What the task asks: Set down every entry exactly as it was written.

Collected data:
>>>>>

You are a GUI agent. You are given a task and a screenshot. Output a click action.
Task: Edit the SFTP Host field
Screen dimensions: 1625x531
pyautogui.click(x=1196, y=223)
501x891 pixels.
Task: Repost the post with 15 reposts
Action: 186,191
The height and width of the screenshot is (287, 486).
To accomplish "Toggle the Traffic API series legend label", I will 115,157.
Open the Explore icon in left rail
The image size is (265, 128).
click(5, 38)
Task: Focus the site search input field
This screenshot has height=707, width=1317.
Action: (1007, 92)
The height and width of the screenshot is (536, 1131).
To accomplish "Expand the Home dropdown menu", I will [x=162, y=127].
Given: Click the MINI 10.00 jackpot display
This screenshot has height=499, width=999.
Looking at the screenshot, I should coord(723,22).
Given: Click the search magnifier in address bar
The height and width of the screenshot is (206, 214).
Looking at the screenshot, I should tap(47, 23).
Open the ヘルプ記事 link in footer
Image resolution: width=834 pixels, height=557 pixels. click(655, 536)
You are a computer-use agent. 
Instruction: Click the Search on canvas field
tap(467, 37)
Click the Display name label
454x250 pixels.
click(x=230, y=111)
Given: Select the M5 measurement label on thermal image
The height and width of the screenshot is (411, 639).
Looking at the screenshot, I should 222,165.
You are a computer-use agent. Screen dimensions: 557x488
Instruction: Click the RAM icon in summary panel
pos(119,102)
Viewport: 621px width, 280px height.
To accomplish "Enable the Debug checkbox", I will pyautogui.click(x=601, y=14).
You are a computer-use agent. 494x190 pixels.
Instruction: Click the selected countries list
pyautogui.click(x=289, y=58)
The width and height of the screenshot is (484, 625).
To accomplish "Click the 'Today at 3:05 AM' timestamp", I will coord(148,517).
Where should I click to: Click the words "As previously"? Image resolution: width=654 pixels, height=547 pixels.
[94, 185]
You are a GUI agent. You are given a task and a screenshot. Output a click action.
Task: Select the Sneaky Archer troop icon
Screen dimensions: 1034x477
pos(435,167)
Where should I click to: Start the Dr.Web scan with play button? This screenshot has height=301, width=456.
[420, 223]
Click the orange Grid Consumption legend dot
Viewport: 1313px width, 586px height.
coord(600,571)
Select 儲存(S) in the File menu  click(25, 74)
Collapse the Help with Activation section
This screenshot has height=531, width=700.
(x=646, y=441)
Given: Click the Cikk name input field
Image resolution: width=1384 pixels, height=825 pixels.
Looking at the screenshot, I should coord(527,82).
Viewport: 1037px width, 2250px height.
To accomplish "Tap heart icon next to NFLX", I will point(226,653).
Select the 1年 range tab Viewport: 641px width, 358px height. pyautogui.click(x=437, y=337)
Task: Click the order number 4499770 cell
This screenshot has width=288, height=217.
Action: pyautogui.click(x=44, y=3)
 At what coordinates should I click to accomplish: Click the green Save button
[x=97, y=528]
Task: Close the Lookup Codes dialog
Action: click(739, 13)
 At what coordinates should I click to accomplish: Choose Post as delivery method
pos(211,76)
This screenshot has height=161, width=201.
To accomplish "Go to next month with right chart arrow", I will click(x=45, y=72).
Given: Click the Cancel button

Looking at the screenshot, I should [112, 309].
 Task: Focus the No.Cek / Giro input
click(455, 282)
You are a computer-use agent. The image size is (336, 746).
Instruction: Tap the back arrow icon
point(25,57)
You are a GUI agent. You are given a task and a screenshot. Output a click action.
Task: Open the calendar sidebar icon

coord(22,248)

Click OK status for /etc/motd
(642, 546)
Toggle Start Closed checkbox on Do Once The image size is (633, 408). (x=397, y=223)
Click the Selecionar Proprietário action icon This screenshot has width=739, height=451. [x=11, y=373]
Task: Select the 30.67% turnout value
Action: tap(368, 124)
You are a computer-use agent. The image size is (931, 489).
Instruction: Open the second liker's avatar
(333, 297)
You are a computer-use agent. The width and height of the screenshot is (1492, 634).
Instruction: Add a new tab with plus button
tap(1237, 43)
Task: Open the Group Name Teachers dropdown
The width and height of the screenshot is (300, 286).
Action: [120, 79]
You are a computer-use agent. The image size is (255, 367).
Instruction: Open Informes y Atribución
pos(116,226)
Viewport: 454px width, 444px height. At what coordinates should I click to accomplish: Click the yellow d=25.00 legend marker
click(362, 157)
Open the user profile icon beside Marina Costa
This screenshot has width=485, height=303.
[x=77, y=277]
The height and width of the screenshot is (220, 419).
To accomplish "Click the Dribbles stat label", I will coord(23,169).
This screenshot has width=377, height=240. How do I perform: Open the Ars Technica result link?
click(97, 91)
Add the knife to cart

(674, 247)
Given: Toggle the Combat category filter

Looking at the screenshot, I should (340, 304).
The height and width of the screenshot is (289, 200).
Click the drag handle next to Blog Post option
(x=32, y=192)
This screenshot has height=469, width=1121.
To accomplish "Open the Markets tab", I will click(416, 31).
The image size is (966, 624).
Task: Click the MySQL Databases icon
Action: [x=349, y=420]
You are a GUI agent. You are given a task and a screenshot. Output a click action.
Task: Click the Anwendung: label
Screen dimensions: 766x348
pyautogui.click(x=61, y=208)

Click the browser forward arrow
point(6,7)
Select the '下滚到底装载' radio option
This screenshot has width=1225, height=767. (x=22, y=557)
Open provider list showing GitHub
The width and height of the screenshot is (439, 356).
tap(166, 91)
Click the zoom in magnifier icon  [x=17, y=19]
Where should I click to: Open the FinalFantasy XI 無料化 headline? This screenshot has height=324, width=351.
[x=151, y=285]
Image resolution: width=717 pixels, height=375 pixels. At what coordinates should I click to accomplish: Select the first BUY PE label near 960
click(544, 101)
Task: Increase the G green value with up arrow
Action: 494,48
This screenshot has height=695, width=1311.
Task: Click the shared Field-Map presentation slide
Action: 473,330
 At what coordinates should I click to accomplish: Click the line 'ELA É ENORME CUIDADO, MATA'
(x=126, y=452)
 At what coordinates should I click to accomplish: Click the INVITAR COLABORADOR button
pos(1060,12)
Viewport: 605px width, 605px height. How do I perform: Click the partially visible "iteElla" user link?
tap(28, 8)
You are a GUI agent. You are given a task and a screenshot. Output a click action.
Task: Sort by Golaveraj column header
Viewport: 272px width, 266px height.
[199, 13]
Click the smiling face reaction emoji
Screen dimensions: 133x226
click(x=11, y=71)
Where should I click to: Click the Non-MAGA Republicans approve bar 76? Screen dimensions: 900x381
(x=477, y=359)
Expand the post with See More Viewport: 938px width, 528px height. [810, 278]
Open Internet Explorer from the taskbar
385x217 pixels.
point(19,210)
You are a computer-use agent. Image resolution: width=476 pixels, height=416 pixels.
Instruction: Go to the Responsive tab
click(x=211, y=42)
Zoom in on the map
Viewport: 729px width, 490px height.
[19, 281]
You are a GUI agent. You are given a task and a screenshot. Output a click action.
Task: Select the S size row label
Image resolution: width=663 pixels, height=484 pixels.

<<<<<

Exercise response:
You are a GUI agent. You are given a task and a screenshot. Output a click action.
Task: Edit the SFTP Host field
Screen dimensions: 1625x531
pyautogui.click(x=1196, y=223)
501x891 pixels.
Task: Repost the post with 15 reposts
Action: 186,191
The height and width of the screenshot is (287, 486).
To accomplish "Toggle the Traffic API series legend label", I will 115,157.
Open the Explore icon in left rail
The image size is (265, 128).
click(5, 38)
Task: Focus the site search input field
This screenshot has height=707, width=1317.
Action: (1007, 92)
The height and width of the screenshot is (536, 1131).
To accomplish "Expand the Home dropdown menu", I will [x=162, y=127].
Given: Click the MINI 10.00 jackpot display
This screenshot has height=499, width=999.
Looking at the screenshot, I should coord(723,22).
Given: Click the search magnifier in address bar
The height and width of the screenshot is (206, 214).
Looking at the screenshot, I should tap(47, 23).
Open the ヘルプ記事 link in footer
Image resolution: width=834 pixels, height=557 pixels. click(655, 536)
You are a computer-use agent. 
Instruction: Click the Search on canvas field
tap(467, 37)
Click the Display name label
454x250 pixels.
click(x=230, y=111)
Given: Select the M5 measurement label on thermal image
The height and width of the screenshot is (411, 639).
Looking at the screenshot, I should 222,165.
You are a computer-use agent. Screen dimensions: 557x488
Instruction: Click the RAM icon in summary panel
pos(119,102)
Viewport: 621px width, 280px height.
To accomplish "Enable the Debug checkbox", I will pyautogui.click(x=601, y=14).
You are a computer-use agent. 494x190 pixels.
Instruction: Click the selected countries list
pyautogui.click(x=289, y=58)
The width and height of the screenshot is (484, 625).
To accomplish "Click the 'Today at 3:05 AM' timestamp", I will coord(148,517).
Where should I click to: Click the words "As previously"? Image resolution: width=654 pixels, height=547 pixels.
[94, 185]
You are a GUI agent. You are given a task and a screenshot. Output a click action.
Task: Select the Sneaky Archer troop icon
Screen dimensions: 1034x477
pos(435,167)
Where should I click to: Start the Dr.Web scan with play button? This screenshot has height=301, width=456.
[420, 223]
Click the orange Grid Consumption legend dot
Viewport: 1313px width, 586px height.
coord(600,571)
Select 儲存(S) in the File menu  click(25, 74)
Collapse the Help with Activation section
This screenshot has height=531, width=700.
(x=646, y=441)
Given: Click the Cikk name input field
Image resolution: width=1384 pixels, height=825 pixels.
Looking at the screenshot, I should coord(527,82).
Viewport: 1037px width, 2250px height.
To accomplish "Tap heart icon next to NFLX", I will point(226,653).
Select the 1年 range tab Viewport: 641px width, 358px height. pyautogui.click(x=437, y=337)
Task: Click the order number 4499770 cell
This screenshot has width=288, height=217.
Action: pyautogui.click(x=44, y=3)
 At what coordinates should I click to accomplish: Click the green Save button
[x=97, y=528]
Task: Close the Lookup Codes dialog
Action: click(739, 13)
 At what coordinates should I click to accomplish: Choose Post as delivery method
pos(211,76)
This screenshot has height=161, width=201.
To accomplish "Go to next month with right chart arrow", I will click(x=45, y=72).
Given: Click the Cancel button

Looking at the screenshot, I should [112, 309].
 Task: Focus the No.Cek / Giro input
click(455, 282)
You are a computer-use agent. The image size is (336, 746).
Instruction: Tap the back arrow icon
point(25,57)
You are a GUI agent. You are given a task and a screenshot. Output a click action.
Task: Open the calendar sidebar icon

coord(22,248)

Click OK status for /etc/motd
(642, 546)
Toggle Start Closed checkbox on Do Once The image size is (633, 408). (x=397, y=223)
Click the Selecionar Proprietário action icon This screenshot has width=739, height=451. [x=11, y=373]
Task: Select the 30.67% turnout value
Action: tap(368, 124)
You are a computer-use agent. The image size is (931, 489).
Instruction: Open the second liker's avatar
(333, 297)
You are a computer-use agent. The width and height of the screenshot is (1492, 634).
Instruction: Add a new tab with plus button
tap(1237, 43)
Task: Open the Group Name Teachers dropdown
The width and height of the screenshot is (300, 286).
Action: [120, 79]
You are a computer-use agent. The image size is (255, 367).
Instruction: Open Informes y Atribución
pos(116,226)
Viewport: 454px width, 444px height. At what coordinates should I click to accomplish: Click the yellow d=25.00 legend marker
click(362, 157)
Open the user profile icon beside Marina Costa
This screenshot has width=485, height=303.
[x=77, y=277]
The height and width of the screenshot is (220, 419).
To accomplish "Click the Dribbles stat label", I will coord(23,169).
This screenshot has width=377, height=240. How do I perform: Open the Ars Technica result link?
click(97, 91)
Add the knife to cart

(674, 247)
Given: Toggle the Combat category filter

Looking at the screenshot, I should (340, 304).
The height and width of the screenshot is (289, 200).
Click the drag handle next to Blog Post option
(x=32, y=192)
This screenshot has height=469, width=1121.
To accomplish "Open the Markets tab", I will click(416, 31).
The image size is (966, 624).
Task: Click the MySQL Databases icon
Action: [x=349, y=420]
You are a GUI agent. You are given a task and a screenshot. Output a click action.
Task: Click the Anwendung: label
Screen dimensions: 766x348
pyautogui.click(x=61, y=208)

Click the browser forward arrow
point(6,7)
Select the '下滚到底装载' radio option
This screenshot has width=1225, height=767. (x=22, y=557)
Open provider list showing GitHub
The width and height of the screenshot is (439, 356).
tap(166, 91)
Click the zoom in magnifier icon  [x=17, y=19]
Where should I click to: Open the FinalFantasy XI 無料化 headline? This screenshot has height=324, width=351.
[x=151, y=285]
Image resolution: width=717 pixels, height=375 pixels. At what coordinates should I click to accomplish: Select the first BUY PE label near 960
click(544, 101)
Task: Increase the G green value with up arrow
Action: 494,48
This screenshot has height=695, width=1311.
Task: Click the shared Field-Map presentation slide
Action: 473,330
 At what coordinates should I click to accomplish: Click the line 'ELA É ENORME CUIDADO, MATA'
(x=126, y=452)
 At what coordinates should I click to accomplish: Click the INVITAR COLABORADOR button
pos(1060,12)
Viewport: 605px width, 605px height. How do I perform: Click the partially visible "iteElla" user link?
tap(28, 8)
You are a GUI agent. You are given a task and a screenshot. Output a click action.
Task: Sort by Golaveraj column header
Viewport: 272px width, 266px height.
[199, 13]
Click the smiling face reaction emoji
Screen dimensions: 133x226
click(x=11, y=71)
Where should I click to: Click the Non-MAGA Republicans approve bar 76? Screen dimensions: 900x381
(x=477, y=359)
Expand the post with See More Viewport: 938px width, 528px height. [810, 278]
Open Internet Explorer from the taskbar
385x217 pixels.
point(19,210)
You are a computer-use agent. Image resolution: width=476 pixels, height=416 pixels.
Instruction: Go to the Responsive tab
click(x=211, y=42)
Zoom in on the map
Viewport: 729px width, 490px height.
[19, 281]
You are a GUI agent. You are given a task and a screenshot. Output a click action.
Task: Select the S size row label
Image resolution: width=663 pixels, height=484 pixels.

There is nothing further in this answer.